Outside Ada’s bedroom window, the car’s engine roared. No muffler. Her neighbors hadn’t had a muffler for forty-five days now, not that she was counting.
Rick was.
Ada could sense him beside her, awake but pretending not to be, his entire body rigid as he listened to the varoom-varoom next-door. The bed, which had seemed so comfortable moments before, was a trap, the covers heavy and too hot, the pillow too soft.
Suddenly, there was silence. Merciful silence.
She could hear the click-click of the second hand on the old-fashioned alarm clock they used, and then—
Brakes squealed, followed by a final varoom as the car backed out of the driveway. Radio, heavy metal from the 1970s, turned on full. She could just make out Alice Cooper, or was it Kiss? The bass line always sounded the same.
Fifteen seconds between the first barrage of varooms and the second. Then the fading roar of the engine as it rounded the corner, gone for the next twelve hours.
She didn’t move. She knew if she moved, Rick would launch into his tirade. Don’t know why people don’t respect each other. Don’t they know they have neighbors?
The second hand continued clicking — the sound too soft to be a tick — and she tried to calibrate her breathing to it, keeping it even. Forty-five days of the muffler. Then, before that, the eight-year-old’s new drum set. Or had that been at the previous house?

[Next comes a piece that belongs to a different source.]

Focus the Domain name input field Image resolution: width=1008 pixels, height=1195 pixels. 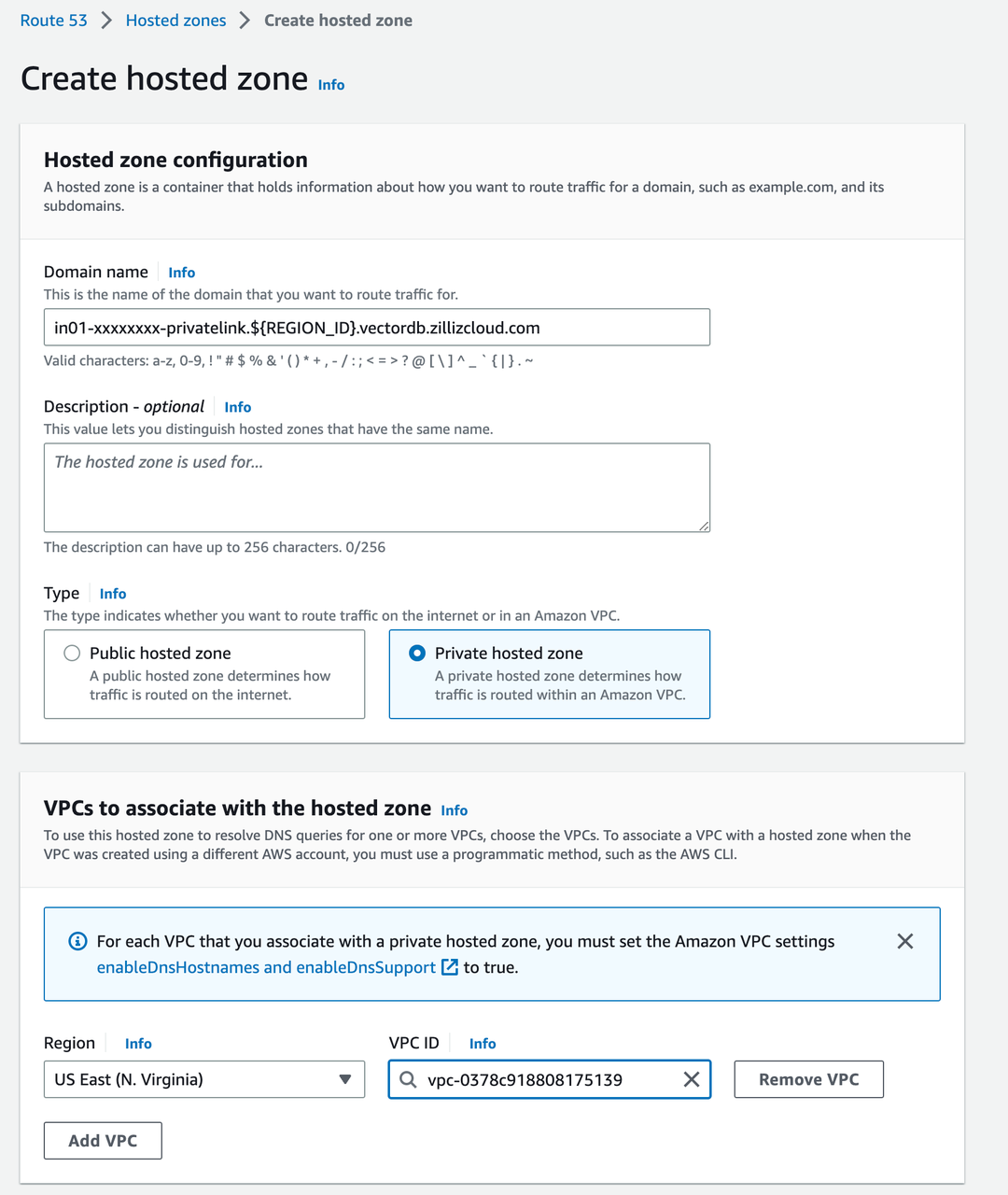[376, 328]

They were all blurring together.
She didn’t dare confess that. Twenty-one years of tirades, and nineteen new homes. First, apartments with paper-thin walls. She’d understood the tirade then. She hadn’t liked the thump-thump-oh, honey, oh!s any more than Rick had. Or the fights coming from the other apartment. Or the constantly ringing phone from the apartment below.
The townhouse had been slightly better. Only a few shared walls there, and not important ones — laundry room, closets. There, the problem had been the communal deck, the smell of charcoal wafting through the window.
Outside the bedroom window, a child shouted, then laughed. Another child answered, shrill. More laughter.
Rick’s tension grew. Ada wasn’t sure if she should continue to pretend to sleep or if she should get up and head for the shower. Because the next sound from below would be a loud conversation about all those things children cared about and no one else did, followed by the sigh of bus brakes and the wheeze of exhaust.
Ada threw the covers back. Rick jumped. He clearly hadn’t realized she was awake. She smiled at him, hoping to fend off the tirade, then swung her legs over the side of the bed.
“Do you hear that?” he asked.
Her right foot found the shag carpet that they couldn’t afford to replace.
“I’ve half a mind to write to the city and demand they do something about that bus stop. Can’t they stop the damn thing at an intersection? Does it...”
Ada leaned backwards, put a gentle finger on his lips, and then kissed him, more to shut him up than to start anything. He wouldn’t be interested anyway. He was already too tense.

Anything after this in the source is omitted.